PARIS (Reuters) - Prime Minister Manuel Valls said on Sunday France had enough fuel reserves to tackle shortages at hundreds of gas stations caused by workers blocking oil refineries and depots in protest at an unpopular labor reform.
About 820 stations out of a total of 11,500 petrol stations in France were out of all fuel on Sunday and another 800 were lacking at least one type of fuel, Transport Minister Alain Vidalies told Europe 1 radio.
France has been hit by strikes after President Francois Hollande's Socialist government forced labor reforms through the lower house of parliament on May 10 without a vote. Unions consider the bill unfavorable to workers and want it withdrawn.

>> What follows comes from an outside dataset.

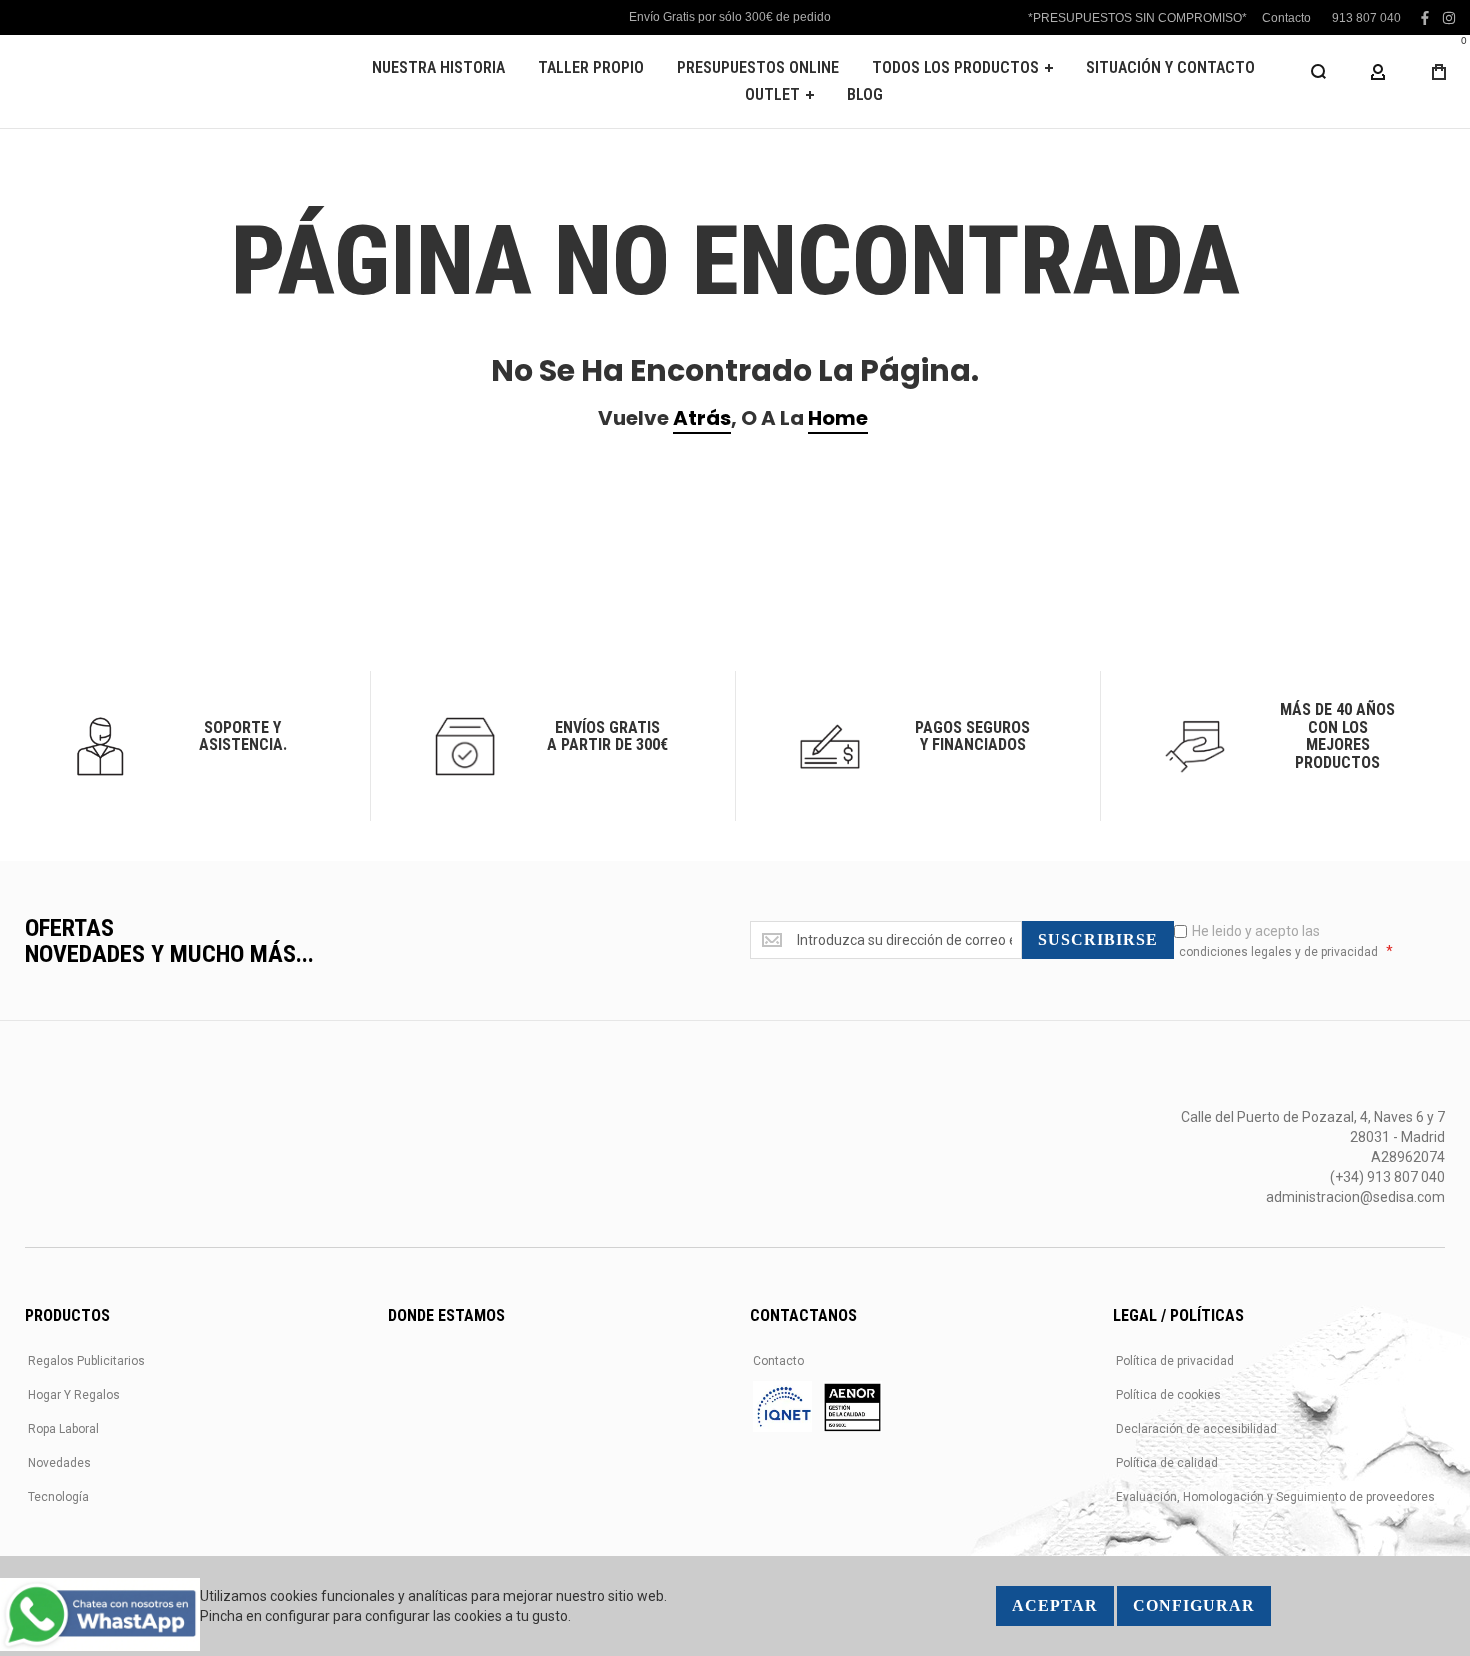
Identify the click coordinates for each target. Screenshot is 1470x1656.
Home (838, 418)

"We have the situation fully under control. I think that some of the refineries and depots that were blocked are unblocked or will be in the coming hours and days," Prime Minister Valls told reporters during a visit in Israel.
"In any case, we have the reserves to deal with these blockades."

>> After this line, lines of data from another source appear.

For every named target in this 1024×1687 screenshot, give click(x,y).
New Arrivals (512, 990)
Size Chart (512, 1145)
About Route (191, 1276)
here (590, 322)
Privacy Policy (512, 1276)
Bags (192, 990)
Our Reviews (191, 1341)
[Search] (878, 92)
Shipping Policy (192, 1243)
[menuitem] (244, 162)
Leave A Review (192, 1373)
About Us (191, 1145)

A prolonged strike at refineries in France in 2010 led to a glut of crude in Europe because it could not be delivered to refineries, a spike in refined products prices due to low output from refineries and shortages at thousands of gas stations.
Protesters have blocked deliveries to gas stations from at least half of France's eight refineries. On Friday workers at three Total refineries voted to halt output by Tuesday. Workers also blocked many fuel depots.
The news of fuel shortages and blockades sent drivers rushing to petrol stations to fill their tanks as a precaution.
Several departments imposed fuel restrictions per vehicle and some banned filling up extra fuel in jerry cans.
"If the situation does not improve and if the government remains deaf to French people's claims, we are heading toward fuel shortage and a significant worsening of our economy," Franck Manchon, coordinator for the union Force Ouvriere (FO) at Total, told Reuters.